Bozuk düzende çeteler ‘hâkim’

Haber Merkezi

Tüm gücünü muhalefeti kontrol altında tutmak için harcayan iktidar, yargıyı, hukuku, düzeni çürütürken suç örgütleri ve çeteler ortaya çıkan çürümüşlükten besleniyor. Yargıya güven diplerde sürünürken mafya liderleri olayları çözmeye, “adalet” dağıtmaya soyundu. Çözülmeyen sorunlar, gelmeyen adalet ve muhatapsızlıktan muzdarip yurttaşların çaresizliğinden yararlanmaya çalışan suç örgütleri “adaleti sağlayabilecek adres” olarak hemen hiç bir fırsatı kaçırmıyor.

Bunun çarpıcı son örnekleri organize suç örgütü elebaşısı Sedat Peker’in girişimleri oldu. Dün bir gazeteye özel röportaj veren Peker, Rojin Kabaiş’in ölümüne dair bilgi ve belge sağlayanlara 25 milyon TL ödül vereceğini söyledi. Röportajda Peker, bilgi verecek kişilerin öğrenci olması durumunda “üniversiteden ayrılmayı sorun etmemeleri gerektiğini, bu parayla dünyanın en iyi üniversitelerinde okuyabileceklerini, çalışan bir kişinin ise kendisine yeni bir düzen kurabileceğini” söyledi. Peker aynı zamanda “polisin ve jandarmanın bilgi veren kişileri koruyacağına, kendisinin de sahip olduğu tüm imkânları seferber edeceğine” dair teminat verdi.

Röportajda aynı zamanda “adalet”, “muhalefet” ve “yeni nesil mafya” gibi konularda “görüşüne başvurulması” dikkat çekti.

SÖZDE “YARDIMLAR”

Ancak bu Peker’in ilk “adaleti sağlamaya soyunmasının” ilk örneği bu olmadı. Peker ilk olarak, İstanbul’da mayıs ayında Marmaray’da çocuklarının yanında darbedilen D.E.’ye araba alması için 2,5 milyon TL göndermişti. Ardından Peker, suça sürüklenen çocuklar tarafından bıçaklı saldırıya uğrayan Mattia Ahmet Minguzzi’nin davasına avukatı Ersan Bakır’ı görevlendirdi.
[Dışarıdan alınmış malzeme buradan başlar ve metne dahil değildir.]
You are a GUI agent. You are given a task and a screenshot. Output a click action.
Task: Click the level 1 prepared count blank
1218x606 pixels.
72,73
Bunun üzerine “Devletin yapamadığını Sedat Peker yaptı” yorumları sosyal medyada servis edilmeye başlandı. Peker’in avukatının davaya müdahil olmasıyla Minguzzi ailesine geldiği söylenen tehditlerin kesildiğini iddia etmişti.
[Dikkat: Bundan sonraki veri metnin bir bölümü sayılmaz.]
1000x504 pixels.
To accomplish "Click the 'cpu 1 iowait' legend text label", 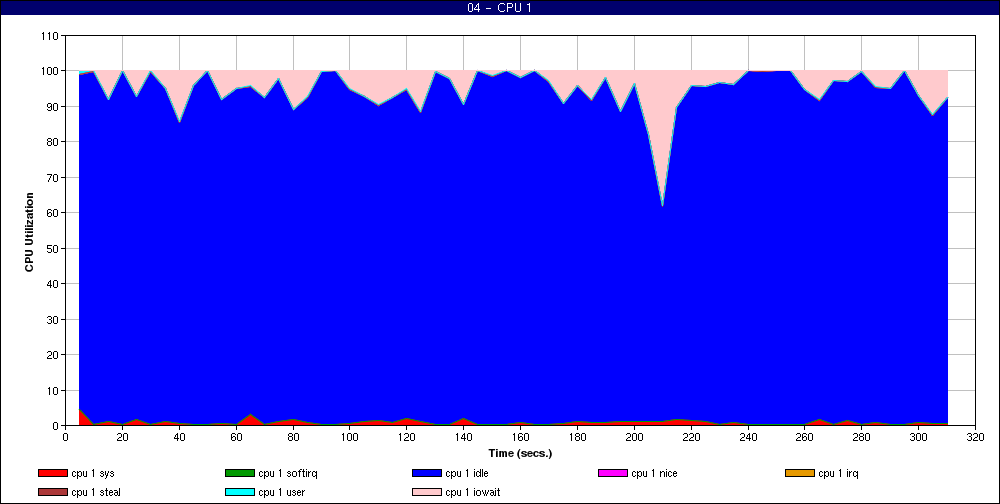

Ayrıca Kayseri’de Astsubay Serkan Karakaya’ya saldıran bina yöneticisi ve yakını, büyük tepki çeken olay sonrası özür videosu yayınlarken saldırganların videoda Peker’e teşekkür etmeleri dikkat çekti. Videoda “derin utanç içinde olduklarını” söyleyen saldırganlardan biri şu ifadeleri kullandı: “Bu hatayı anlamamıza yardımcı olan Reis Sedat Peker’e saygılarımızı sunuyoruz.” Fakat yurttaşların çaresizliğinden yararlanmak isteyen tek figür o da değildi. Bunlardan bir diğeri ise kara para aklamakla suçlanan ve ABD’de bulunan Sezgin Baran Korkmaz. 2024 yılında Diyarbakır’ın Tavşantepe Köyü’nde kaybolduktan bir süre sonra cansız bedeni bulunan 8 yaşındaki Narin Güran’ın ölümüne ilişkin başlayan soruşturma sırasında Korkmaz isminden sıkça bahsettirdi.
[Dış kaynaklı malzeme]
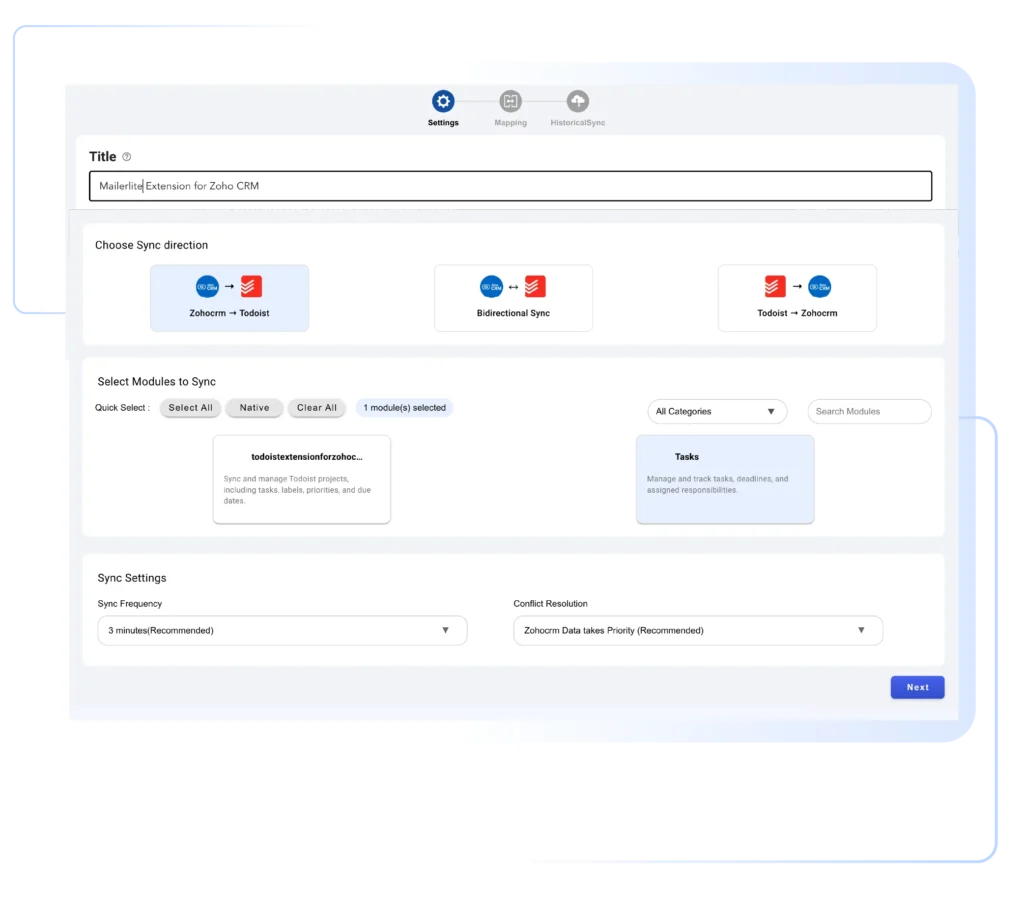Select the Zohocrm → Todoist sync direction
This screenshot has height=897, width=1024.
coord(229,297)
Narin’in henüz kayıp çocuk olarak arandığı sırada Korkmaz, bulunma haberini verecek olan gazeteciye 1 milyon TL vereceğini açıklamıştı. Ancak bir süre sonra Narin’in cansız bedeninin bulunmasıyla birlikte Korkmaz, avukatları aracılığıyla 3 milyon TL göndereceğini duyurmuştu.

***

SUÇ EKOSİSTEMİNDE TOPLUM SAVUNMASIZ

Gazeteci/Yazar Cengiz Erdinç

“Organize suç her zaman devletten rol çalmak ister. Burada yaşanan yargının bağımsız olmamasının sonuçlarından biri ve toplumda genel olarak adaletin olmadığı fikri yaygın. Kimi aktörlerin para ödülü vereceğini söylemesi de bir tür adaletin özelleştirilmesi anlamına geliyor. Bir yandan holdingler suç işliyor bir yandan da organize suç, devletin rolüne soyunarak kamuyu ortadan kaldırıyor. Bu da maalesef toplumda kabul görüyor.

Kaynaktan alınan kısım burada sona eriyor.